With a near-perfect changeup offsetting a fastball that sat in the high 80s, John Ely simply dazzled in his second major-league start, which the Dodgers won, 7-3.*

For the first six innings, Ely, who turns 24 in a week, put the fun in efficiency, requiring only 80 pitches to shut out Milwaukee on two singles and no walks while striking out seven. He retired 16 batters in a row after allowing a second-inning hit to Casey McGehee. His only three-ball counts in the first six innings came against Jim Edmonds, who struck out each time (and one other).

The Brewers pecked away at Ely in the seventh, fouling off 11 of his 28 pitches to scratch across their only run. It remains to be seen whether Ely can survive with that fastball, but if he can keep pairing it up with that change while attacking the strike zone, there’s potential. And if nothing else, he was a sight for sore eyes and arms tonight.

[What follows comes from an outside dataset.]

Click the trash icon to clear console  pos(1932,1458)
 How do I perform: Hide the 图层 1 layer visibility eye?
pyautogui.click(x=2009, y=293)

The Dodgers earlier indicated that Ely would head back to the minor leagues after today’s performance to make room for Jeff Weaver coming off the disabled list, but it’s almost unfathomable that the team would do so with its starting pitching in the disarray it has been in. Keeping Ely would require the Dodgers to shed Ramon Ortiz – if somehow the Dodgers can’t wrap their head around letting him go, then Ely will rejoin Albuquerque inside of 24 hours.

I’m looking at that last paragraph again. Keeping a 24-year-old pitcher with a plus changeup who threw six shutout innings would require the Dodgers to let go of 37-year-old Ramon Ortiz. This is kind of like the $100 question on “Who Wants to Be a Millionaire?”

*Footnote: The Dodgers won after Jonathan Broxton blew the save on a walkoff grand slam by Andre Ethier in the bottom of the ninth.